Report Offensive Message
Tattoos, fake Recycle Bins, etc.
ocie3 said: 'I am not sure what you mean by "If it integrates itself, you can check the integration points and spot it." -- "it" being the malware.'
To be active, malware code needs to be present, and be run. Getting the code to run requires integration, and usually (these days) that is via an explicit integration point, usually in the registry.
Other methods include infecting the inside of existing code files, swapping a malware file into the same name as an existing code file, dropping an \AutoRun.inf into the root of a hard drive volume to run the code when navigating into that drive, name-spoofing existing or expected files so the user launches the code by accident, exploiting an internally-exposed code surface, integrating into an application instead of the OS (e.g. Normal.dot) etc.
But as at June 2010, malware is most likely to integrate via the registry, while some do infect existing code files.
Earlier, I said: "USB storage devices that are seen as removable (as opposed to fixed, or spoofing as optical type via U3) will have no Recycle Bin..."
ocie3 said: 'In my experience so far, whether a removable USB HDD has a "Recyle Bin" depends upon the Properties chosen for the user's desktop Recycle Bin.'
By "removable", I meant that the OS sees it as such. USB storage (other than real and fake optical drives) are usually treated either as fixed (partition table, etc.) or removable.

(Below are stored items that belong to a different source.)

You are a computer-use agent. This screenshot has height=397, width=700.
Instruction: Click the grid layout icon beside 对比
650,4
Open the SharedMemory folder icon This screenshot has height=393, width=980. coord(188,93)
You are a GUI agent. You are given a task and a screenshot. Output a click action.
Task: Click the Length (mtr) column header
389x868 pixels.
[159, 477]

External hard drives are very likely to be seen as "fixed", so they will often have System Restore activity and a Recycle Bin.

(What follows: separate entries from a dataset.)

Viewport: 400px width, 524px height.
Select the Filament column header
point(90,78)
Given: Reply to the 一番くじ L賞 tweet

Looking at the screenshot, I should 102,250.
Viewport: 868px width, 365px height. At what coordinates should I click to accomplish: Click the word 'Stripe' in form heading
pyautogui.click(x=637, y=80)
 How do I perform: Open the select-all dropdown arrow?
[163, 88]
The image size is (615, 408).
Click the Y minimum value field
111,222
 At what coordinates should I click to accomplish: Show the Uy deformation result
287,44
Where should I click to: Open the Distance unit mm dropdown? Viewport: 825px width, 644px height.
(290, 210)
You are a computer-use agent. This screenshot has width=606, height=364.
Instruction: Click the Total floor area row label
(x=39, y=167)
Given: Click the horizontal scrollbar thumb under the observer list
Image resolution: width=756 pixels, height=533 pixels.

This can cause problems when they wander off, as removable drives do, though at least recent Windows uses an installation-specific GUID to prevent different PCs or installatiosn from looking at the wrong SVI and Recycle Bin contents.
A USB device that is more obviously "removable", such as a flash drive or camera card, would not be expected to have a Recycle Bin on it (or SVI for that matter).
Desktop.ini files are generally hidden and system etc. at the attribute level; nonetheless, safe (non-default) UI settings will let you see these and non-default options within search should find them also.
There's a well-known CLSID for Recycle Bin behavior, which would be considered fake if it turned up in a filespec other than that valid for a "real" part of the Recycle Bin system. So in my experience, it's been fairly obvious... but as I mentioned, a "real" bin can be used in that way, too.
If you browse the namespace, as Windows Explorer does, you will see Recycle Bin contents (spanning all drives) in such locations. If you browse the file system, as something like Dir or ye olde pre-95 File Managers do, you'd see the actual files in those locations, as the Desktop.ini is ignored. But a more obvious giveway is the Recycle Bin icon you'll see for the folder.
OTOH, if you mean the GUID which forms the directory within a real (or fake) 'bin, that would be trickier. If the PC has a history of re-installs or dual installations, you would see this effect in all SVI and 'bin directories visible to those installations. It's a fairly reliable indicator of that sort of history, i.e. that Windows was "just" re-installed, or that the HD was dropped into another PC, and was seen by that PC's installation as a "fixed" drive.
As to "just wipe and rebuild, to be sure"; follow the logic. Effective malware won't give itself away by any visible activity, therefore every PC has to be considered potentially infected. If you give up on the ability to detect malware, what PCs do you then not burn down to the ground "to be sure"?
Actually, when the stakes are high enough, the above logic should be followed all the way down the rabbit-hole. Doing some crucial online transactions? Eithernet into a trusted Internet access (with no LAN-side systems) from a freshly-made, fully-patched read-only OS disk with firewall, and do your thing from there.
To be active, malware code needs to be present, and be run. Getting the code to run requires integration, and usually (these days) that is via an explicit integration point, usually in the registry.
Other methods include infecting the inside of existing code files, swapping a malware file into the same name as an existing code file, dropping an \AutoRun.inf into the root of a hard drive volume to run the code when navigating into that drive, name-spoofing existing or expected files so the user launches the code by accident, exploiting an internally-exposed code surface, integrating into an application instead of the OS (e.g. Normal.dot) etc.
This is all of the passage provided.